This age-old French children’s song sounds a warning that today’s miller must heed like generations of millers before him or her. A mill that spins too fast increases the risk of an explosion because the silex stones can produce sparks that might set fire to the flour and dust particles present in the air and a mill that spins too hard might crush the grain and give the flour a stony taste. Patrick, the head miller at the mill on the Rémy, describes his work as organoleptic: he must constantly listen to the stones, touch the flour and smell the air to make sure the mill is spinning correctly. Any unusual vibration or creaking noise and he springs to action.
Fortunately for him, the mill doesn’t operate 24/7. It needs to produce about 60 kg of flour a day for the bakery and since it can mill 200 kg of flour an hour, it is easy to see that it actually remains idle most of the day. When I asked Jean-Claude Bernier, the man in charge of the whole mill/bakery operation from the restoration work to day-to-day business decisions, why the mill wasn’t working at full capacity, he told me that the millers only process locally grown wheat, which means they are dependent on the harvest.
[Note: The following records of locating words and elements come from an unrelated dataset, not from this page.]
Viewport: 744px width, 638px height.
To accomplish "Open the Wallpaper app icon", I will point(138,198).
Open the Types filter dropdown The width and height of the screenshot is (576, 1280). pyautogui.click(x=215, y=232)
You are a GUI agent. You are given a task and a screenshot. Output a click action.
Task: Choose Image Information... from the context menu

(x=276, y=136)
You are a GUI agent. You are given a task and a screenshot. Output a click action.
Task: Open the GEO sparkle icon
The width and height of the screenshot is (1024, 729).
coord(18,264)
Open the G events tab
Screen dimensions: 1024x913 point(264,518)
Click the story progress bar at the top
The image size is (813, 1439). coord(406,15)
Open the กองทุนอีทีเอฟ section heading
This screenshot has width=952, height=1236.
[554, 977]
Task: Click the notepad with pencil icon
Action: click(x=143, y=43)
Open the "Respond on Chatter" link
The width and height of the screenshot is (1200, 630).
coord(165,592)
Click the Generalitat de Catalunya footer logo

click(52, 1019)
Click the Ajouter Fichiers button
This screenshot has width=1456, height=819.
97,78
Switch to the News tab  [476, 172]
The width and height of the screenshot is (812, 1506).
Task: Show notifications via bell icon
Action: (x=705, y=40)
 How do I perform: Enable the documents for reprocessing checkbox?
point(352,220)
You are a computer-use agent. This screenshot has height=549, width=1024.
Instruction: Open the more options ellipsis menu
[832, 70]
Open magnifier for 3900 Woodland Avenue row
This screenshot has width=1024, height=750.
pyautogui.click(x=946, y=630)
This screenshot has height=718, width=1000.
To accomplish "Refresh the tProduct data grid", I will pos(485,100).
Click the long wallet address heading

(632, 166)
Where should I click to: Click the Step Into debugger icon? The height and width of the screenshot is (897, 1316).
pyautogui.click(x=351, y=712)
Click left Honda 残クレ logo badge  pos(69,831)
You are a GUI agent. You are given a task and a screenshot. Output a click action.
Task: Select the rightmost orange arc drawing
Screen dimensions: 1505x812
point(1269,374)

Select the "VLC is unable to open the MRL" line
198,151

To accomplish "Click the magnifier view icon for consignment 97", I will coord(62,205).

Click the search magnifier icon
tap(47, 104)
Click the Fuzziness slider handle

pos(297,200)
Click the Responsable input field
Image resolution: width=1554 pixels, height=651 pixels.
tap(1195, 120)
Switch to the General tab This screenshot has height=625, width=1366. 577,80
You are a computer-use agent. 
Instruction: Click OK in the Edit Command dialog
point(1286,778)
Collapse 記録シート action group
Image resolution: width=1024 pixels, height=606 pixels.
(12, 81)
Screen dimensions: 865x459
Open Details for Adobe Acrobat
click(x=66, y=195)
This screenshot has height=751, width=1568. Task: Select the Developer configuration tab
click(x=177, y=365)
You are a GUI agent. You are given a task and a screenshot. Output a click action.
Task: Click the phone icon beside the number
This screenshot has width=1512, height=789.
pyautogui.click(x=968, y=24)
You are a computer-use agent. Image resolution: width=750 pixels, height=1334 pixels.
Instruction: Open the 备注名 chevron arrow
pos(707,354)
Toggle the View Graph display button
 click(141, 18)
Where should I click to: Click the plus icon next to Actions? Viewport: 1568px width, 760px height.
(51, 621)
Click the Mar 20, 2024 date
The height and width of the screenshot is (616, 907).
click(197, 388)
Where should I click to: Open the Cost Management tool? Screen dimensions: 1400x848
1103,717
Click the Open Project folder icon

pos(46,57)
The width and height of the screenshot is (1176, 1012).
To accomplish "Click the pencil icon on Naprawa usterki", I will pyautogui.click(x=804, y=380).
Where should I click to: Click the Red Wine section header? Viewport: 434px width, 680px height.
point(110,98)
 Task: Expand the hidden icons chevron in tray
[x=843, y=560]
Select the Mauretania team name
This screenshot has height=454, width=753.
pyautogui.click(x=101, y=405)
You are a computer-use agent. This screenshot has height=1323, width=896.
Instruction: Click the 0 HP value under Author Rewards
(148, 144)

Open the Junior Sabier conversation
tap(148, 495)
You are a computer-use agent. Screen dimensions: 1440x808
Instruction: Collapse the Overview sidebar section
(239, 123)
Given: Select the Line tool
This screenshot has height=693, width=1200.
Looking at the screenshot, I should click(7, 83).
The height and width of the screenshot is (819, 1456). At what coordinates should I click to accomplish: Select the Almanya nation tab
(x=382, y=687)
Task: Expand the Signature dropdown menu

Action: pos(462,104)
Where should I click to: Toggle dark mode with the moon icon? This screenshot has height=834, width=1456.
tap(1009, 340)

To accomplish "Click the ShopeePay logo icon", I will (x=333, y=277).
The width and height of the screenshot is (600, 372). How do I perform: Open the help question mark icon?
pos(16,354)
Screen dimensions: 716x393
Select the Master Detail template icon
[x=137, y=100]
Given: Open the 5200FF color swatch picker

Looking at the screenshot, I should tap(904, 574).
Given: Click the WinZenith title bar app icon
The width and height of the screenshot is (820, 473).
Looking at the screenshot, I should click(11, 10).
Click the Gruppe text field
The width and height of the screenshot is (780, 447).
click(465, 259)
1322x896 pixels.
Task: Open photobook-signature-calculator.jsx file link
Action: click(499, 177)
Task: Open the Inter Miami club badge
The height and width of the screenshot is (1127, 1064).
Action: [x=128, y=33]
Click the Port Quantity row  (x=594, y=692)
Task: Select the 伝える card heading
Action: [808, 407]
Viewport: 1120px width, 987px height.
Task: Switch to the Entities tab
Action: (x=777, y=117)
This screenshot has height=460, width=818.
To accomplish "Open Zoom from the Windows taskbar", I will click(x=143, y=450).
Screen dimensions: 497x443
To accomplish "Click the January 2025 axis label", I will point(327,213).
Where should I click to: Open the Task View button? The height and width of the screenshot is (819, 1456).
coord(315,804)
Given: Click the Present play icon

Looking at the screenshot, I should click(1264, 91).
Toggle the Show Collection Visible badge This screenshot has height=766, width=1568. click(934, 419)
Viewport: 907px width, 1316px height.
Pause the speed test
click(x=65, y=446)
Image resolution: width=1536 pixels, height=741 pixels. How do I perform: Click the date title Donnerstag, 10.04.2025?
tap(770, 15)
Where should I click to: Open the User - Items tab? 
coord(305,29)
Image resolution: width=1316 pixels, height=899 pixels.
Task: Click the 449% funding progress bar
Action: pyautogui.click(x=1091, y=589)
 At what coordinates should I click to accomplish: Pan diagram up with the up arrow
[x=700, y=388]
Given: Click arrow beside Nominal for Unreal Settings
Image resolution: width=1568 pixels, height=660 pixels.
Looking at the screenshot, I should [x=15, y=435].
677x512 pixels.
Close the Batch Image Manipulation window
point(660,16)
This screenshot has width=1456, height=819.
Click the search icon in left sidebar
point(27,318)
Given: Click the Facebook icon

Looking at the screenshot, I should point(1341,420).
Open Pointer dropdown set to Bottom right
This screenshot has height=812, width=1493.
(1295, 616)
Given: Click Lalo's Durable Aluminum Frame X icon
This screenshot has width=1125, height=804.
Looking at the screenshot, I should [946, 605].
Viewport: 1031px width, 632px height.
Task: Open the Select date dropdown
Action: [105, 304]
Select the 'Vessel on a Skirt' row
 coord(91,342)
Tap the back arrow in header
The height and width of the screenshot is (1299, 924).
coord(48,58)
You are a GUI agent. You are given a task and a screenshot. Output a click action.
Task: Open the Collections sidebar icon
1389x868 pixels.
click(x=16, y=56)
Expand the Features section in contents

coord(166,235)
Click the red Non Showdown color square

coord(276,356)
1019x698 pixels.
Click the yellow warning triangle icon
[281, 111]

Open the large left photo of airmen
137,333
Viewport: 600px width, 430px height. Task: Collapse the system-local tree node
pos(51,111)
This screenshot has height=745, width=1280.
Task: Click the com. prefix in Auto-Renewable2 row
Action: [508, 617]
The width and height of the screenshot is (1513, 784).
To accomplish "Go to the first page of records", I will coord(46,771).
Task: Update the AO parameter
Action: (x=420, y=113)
The goal is to have enough reserves to meet the needs of the bakery for one full year. When it is met (and it should be very soon), measures will be taken to start selling the flour on a larger scale. Right now flour, germ and bran can only be bought retail through the bakery.
No school exists for millers who want to mill grain with stones the old-fashioned way. Patrick who, in his other life, made a living “planting trees” (as he put it), had to learn on the job and from reading any book he could find on the subject. He has been at it for 4 years and he is hooked. So is Ernest, the other miller.